Taurine attenuates lipopolysaccharide-induced disfunction in mouse mammary epithelial cells

The intent of this study was to evaluate the active defense reaction of mouse mammary epithelial cells and the cytoprotective and anti-inflammatory properties of taurine to lipopolysaccharide (LPS)-induced disfunction in mouse mammary epithelial cells. (1) Primary cultured mouse mammary epithelial cells were stimulated with LPS for 24 h (final concentration=0, 5, 10, 20 μg/mL).
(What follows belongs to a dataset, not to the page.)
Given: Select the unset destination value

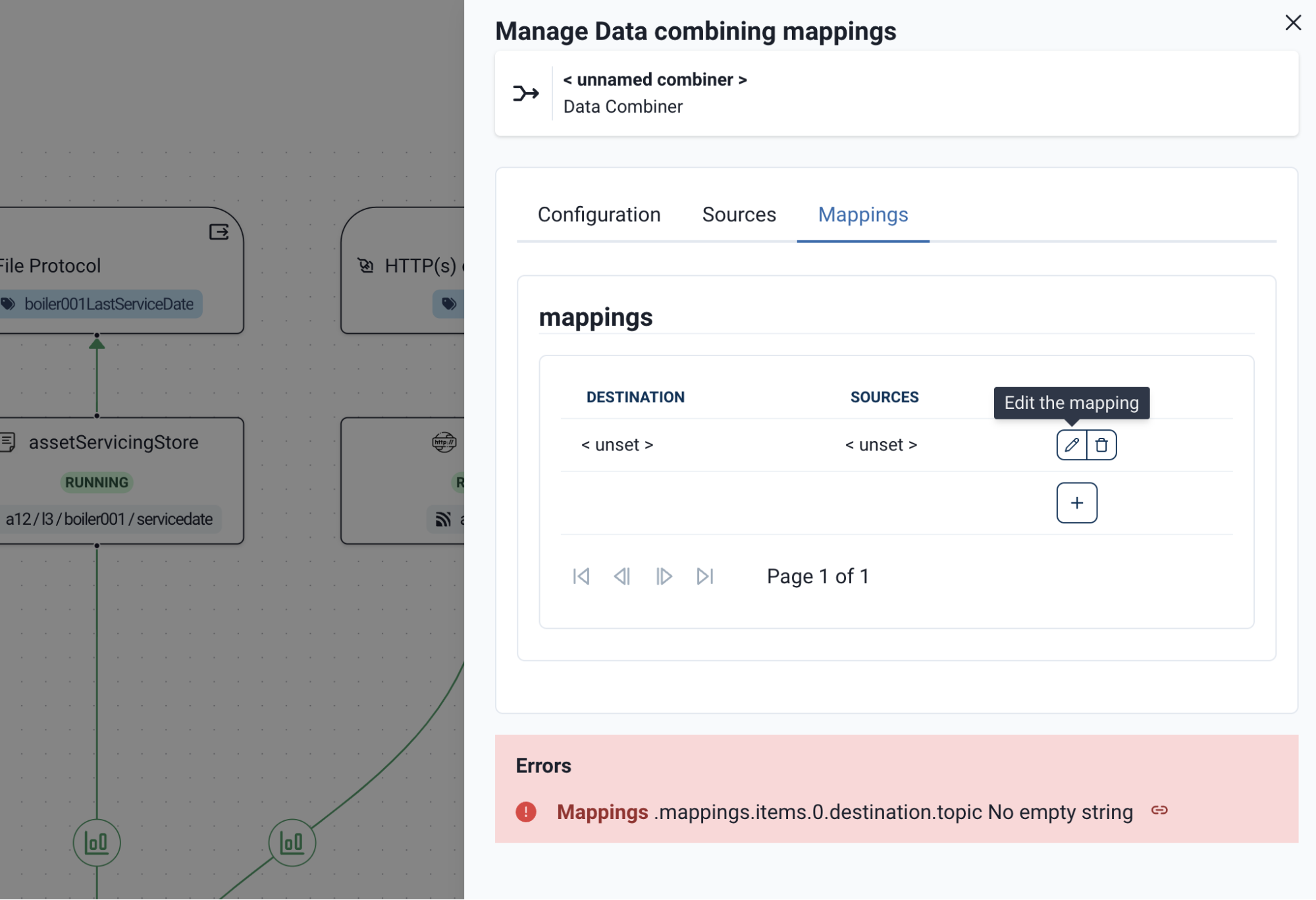Looking at the screenshot, I should point(618,444).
Western blotting demonstrated a significant decrease in the secretion of β-casein in the 20 μg/mL LPS treatment group (P<0.05), while nitric oxide (NO), tumor necrosis factor-α (TNF-α), interleukin-1β (IL-1β), interleukin-6 (IL-6), lactoferrin (LF) and N-acetyl-β-D-glucosaminidase (NAGase) were all significantly increased following LPS treatment (P<0.01). Furthermore, cell survival was significantly inhibited after treatment with 20 μg/mL LPS; however, neither 5 μg/mL nor 10 μg/mL LPS had any effect on cell survival. Therefore, a level of 10 μg/mL LPS was selected to test the protective effect of taurine on mouse mammary epithelial cells. (2) Primary cultured mouse mammary epithelial cells were treated with 0, 5, 15 or 45 mmol/L taurine for 3 h, followed by 10 μg/mL LPS for 24 h. Taurine significantly attenuated the LPS-induced increase in NAGase activity, NO concentrations and the level of TNF-α, IL-1β, IL-6 and LF. Taurine at 45 mmol/L markedly increased β-casein secretion in response to LPS-induced disfunction. This study demonstrated that the addition of taurine to a culture medium significantly inhibited the LPS-induced release of inflammatory factors and increased β-casein secretion from mammary epithelial cells, thereby providing a possible explanation for the protective effect proposed for taurine in the prevention of LPS-induced disfunction in mammary epithelial cells.